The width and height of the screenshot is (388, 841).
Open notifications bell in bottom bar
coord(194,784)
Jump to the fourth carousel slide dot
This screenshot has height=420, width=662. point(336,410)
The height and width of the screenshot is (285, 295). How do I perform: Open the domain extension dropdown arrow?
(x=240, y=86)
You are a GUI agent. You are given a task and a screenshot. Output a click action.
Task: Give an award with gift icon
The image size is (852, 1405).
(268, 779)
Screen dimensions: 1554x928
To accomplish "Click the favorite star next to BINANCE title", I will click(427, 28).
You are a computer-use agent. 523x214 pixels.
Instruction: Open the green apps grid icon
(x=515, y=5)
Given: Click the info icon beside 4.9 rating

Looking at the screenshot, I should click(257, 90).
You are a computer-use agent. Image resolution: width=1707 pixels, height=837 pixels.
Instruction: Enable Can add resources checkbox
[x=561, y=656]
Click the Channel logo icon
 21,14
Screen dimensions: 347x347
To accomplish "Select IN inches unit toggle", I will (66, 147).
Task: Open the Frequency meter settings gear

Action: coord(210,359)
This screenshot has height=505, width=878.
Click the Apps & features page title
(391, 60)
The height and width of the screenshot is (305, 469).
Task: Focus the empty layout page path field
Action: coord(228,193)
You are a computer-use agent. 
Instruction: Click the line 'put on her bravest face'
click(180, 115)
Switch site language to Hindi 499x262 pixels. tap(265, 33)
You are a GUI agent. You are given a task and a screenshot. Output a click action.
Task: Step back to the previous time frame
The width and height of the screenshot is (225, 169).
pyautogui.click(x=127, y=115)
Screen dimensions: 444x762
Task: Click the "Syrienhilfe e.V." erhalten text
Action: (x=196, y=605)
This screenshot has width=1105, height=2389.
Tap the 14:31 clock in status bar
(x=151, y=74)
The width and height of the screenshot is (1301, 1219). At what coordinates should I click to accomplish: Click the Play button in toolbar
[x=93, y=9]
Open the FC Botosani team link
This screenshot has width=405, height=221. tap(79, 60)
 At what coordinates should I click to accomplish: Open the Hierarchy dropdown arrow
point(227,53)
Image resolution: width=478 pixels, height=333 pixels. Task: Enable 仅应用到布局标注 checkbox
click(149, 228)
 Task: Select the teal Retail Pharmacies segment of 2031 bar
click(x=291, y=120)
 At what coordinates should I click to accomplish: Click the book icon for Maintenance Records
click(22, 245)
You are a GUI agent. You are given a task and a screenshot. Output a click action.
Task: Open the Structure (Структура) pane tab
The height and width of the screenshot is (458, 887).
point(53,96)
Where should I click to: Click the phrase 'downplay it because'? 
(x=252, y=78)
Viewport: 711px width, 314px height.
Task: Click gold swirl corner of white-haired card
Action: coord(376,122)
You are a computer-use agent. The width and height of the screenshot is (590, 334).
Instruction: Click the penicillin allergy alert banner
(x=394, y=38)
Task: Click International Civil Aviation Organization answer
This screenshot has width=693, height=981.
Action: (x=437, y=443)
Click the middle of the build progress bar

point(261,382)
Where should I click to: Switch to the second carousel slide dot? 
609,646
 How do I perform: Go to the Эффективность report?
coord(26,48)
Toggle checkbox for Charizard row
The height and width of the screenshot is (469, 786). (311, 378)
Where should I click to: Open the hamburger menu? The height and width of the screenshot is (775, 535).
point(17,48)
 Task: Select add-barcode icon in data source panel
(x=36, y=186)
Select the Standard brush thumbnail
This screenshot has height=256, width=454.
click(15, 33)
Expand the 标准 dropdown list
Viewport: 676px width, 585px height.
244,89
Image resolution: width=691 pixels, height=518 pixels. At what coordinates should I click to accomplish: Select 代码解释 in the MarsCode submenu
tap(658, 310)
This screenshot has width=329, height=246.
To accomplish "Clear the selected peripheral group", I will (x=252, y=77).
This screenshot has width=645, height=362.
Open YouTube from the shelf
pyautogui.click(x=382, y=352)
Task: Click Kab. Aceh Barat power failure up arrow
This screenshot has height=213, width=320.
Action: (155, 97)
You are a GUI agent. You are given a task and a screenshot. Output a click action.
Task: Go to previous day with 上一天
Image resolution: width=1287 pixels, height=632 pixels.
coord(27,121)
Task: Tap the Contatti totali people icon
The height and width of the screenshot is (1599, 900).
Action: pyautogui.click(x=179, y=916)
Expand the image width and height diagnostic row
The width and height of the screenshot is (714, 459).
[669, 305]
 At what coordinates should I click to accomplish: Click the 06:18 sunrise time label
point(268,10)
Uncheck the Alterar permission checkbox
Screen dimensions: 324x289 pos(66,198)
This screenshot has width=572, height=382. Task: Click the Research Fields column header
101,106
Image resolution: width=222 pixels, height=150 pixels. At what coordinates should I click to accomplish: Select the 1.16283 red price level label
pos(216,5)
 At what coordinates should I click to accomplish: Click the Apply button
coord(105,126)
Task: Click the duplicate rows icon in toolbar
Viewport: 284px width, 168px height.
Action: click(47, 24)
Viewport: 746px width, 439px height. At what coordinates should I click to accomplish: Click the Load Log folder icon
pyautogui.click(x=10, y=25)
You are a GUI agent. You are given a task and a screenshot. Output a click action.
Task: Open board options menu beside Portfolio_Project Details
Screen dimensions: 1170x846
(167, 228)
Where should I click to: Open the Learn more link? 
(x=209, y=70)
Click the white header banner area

* [What you are asked to do]: Only lines containing "will" belong in the answer; copy every such line from the records.

* [Exercise solution]:
To accomplish "Click the favorite star next to BINANCE title", I will click(427, 28).
To accomplish "Select IN inches unit toggle", I will (66, 147).
To accomplish "Clear the selected peripheral group", I will (x=252, y=77).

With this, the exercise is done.